A complexidade do Direito – intensificada pelo hermetismo de seus operadores – não raras vezes leva grande parte da população à incompreensão do que se passa no Judiciário brasileiro.
Além dessa dificuldade permanente, o clima de forte desinformação levou ao rápido surgimento de uma narrativa sobre o fim da execução da pena em segunda instância tão logo a decisão foi tomada pelo Supremo Tribunal Federal (STF), na última quinta-feira (7).
::Parlamentares se movimentam para enfrentar decisão do STF e tentar mudar Constituição::
Nas redes sociais, ganhou força a versão de que, como Lula não teria conseguido provar sua inocência, sua libertação teria exigido que a lei fosse alterada pelo Supremo.
Do ponto de vista estritamente jurídico, essa tese é duplamente infundada.
Nunca é demais lembrar que o STF não julgou um pedido da defesa de Lula, mas sim três ações gerais - sem vinculações formais com qualquer caso de réu individual -- que pediam que o artigo 283 do Código de Processo Penal fosse declarado constitucional.
O dispositivo do Código determina que, para execução da pena, alguém só pode ser preso após o trânsito em julgado, ou seja, o fim de todos os recursos: “Ninguém poderá ser preso senão em flagrante delito ou por ordem escrita e fundamentada da autoridade judiciária competente, em decorrência de sentença condenatória transitada em julgado”.
A atual redação do artigo foi estabelecida em 2011, refletindo fielmente o que está escrito na Constituição, desde 1988. “Ninguém será considerado culpado até o trânsito em julgado de sentença penal condenatória”, diz o inciso 57 do artigo 5º do texto constitucional.
A simples leitura da Constituição deixa claro que, juridicamente, Lula é inocente, ao contrário do que tem circulado nos meios digitais.
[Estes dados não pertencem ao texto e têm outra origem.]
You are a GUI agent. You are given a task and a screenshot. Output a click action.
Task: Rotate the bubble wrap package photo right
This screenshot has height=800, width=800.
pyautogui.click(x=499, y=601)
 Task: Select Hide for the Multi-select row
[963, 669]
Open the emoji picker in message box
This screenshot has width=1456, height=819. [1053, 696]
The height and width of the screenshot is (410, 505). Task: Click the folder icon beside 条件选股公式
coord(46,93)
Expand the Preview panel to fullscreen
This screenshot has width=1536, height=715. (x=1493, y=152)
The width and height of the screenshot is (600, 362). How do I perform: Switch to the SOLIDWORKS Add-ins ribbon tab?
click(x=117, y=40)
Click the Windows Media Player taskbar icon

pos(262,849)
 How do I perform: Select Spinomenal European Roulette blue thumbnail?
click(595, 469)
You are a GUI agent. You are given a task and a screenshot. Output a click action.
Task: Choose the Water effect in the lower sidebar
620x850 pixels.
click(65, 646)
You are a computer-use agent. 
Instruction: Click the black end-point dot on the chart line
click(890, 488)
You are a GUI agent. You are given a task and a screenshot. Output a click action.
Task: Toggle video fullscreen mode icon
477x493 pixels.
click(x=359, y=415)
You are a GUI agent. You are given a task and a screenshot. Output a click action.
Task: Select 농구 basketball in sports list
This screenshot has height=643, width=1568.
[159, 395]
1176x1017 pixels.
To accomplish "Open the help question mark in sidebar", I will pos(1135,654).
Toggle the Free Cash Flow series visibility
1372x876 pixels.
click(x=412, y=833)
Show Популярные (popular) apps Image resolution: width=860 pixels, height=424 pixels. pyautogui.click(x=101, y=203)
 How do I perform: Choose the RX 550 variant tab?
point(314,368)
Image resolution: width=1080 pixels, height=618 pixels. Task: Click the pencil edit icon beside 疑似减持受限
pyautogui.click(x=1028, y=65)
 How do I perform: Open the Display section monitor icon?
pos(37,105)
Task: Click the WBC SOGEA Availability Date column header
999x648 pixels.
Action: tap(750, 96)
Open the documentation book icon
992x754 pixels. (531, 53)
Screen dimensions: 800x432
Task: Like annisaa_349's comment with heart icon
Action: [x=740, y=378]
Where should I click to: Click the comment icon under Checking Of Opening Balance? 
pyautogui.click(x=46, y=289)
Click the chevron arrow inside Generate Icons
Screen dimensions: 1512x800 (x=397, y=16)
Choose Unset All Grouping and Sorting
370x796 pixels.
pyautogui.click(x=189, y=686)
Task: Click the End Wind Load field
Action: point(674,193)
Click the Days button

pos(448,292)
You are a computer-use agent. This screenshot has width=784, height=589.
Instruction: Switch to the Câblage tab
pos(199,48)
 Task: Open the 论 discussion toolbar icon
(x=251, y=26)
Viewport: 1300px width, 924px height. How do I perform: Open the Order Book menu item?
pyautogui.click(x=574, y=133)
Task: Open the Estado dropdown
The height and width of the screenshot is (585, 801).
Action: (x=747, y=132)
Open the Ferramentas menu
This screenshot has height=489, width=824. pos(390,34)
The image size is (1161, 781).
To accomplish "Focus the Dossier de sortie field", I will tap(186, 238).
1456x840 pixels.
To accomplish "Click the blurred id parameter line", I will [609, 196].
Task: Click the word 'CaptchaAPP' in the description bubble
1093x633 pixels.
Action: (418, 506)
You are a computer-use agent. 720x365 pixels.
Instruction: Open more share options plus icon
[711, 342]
Pelo simples fato de que nenhum dos processos criminais dos quais é alvo foi encerrado. Goste-se ou não, essa é a lei.
O direito moderno estabelece, além disso, que ninguém tem que provar sua inocência. Cabe à acusação provar sua culpa.
Ao analisarmos os termos do Código de Processo Penal e da Constituição, fica também evidente que o STF não mudou a lei. A rigor, restaurou sua validade.
Até 2009, o Supremo vinha aplicando um entendimento que permitia a prisão em segunda instância, apesar da Constituição. Naquele ano, a medida foi derrubada.
Apenas em 2016, a despeito da redação que o Código ganhou em 2011, a execução da pena após a segunda instância voltou a ser aplicada.
Observando o que está escrito na lei, bem como esse breve histórico dos posicionamentos do Supremo, seria o caso de questionar exatamente o contrário do que vem sendo feito. Em 2016, não teria o STF “mudado” a lei para prender Lula?
É de se suspeitar que a visão mais condizente com a realidade não é a de que “para libertar Lula, outros milhares de presos ganharão as ruas”, conforme outra narrativa de sucesso na internet. Mas sim a de que, para encarcerar o petista, foi necessário prender também milhares de outras pessoas.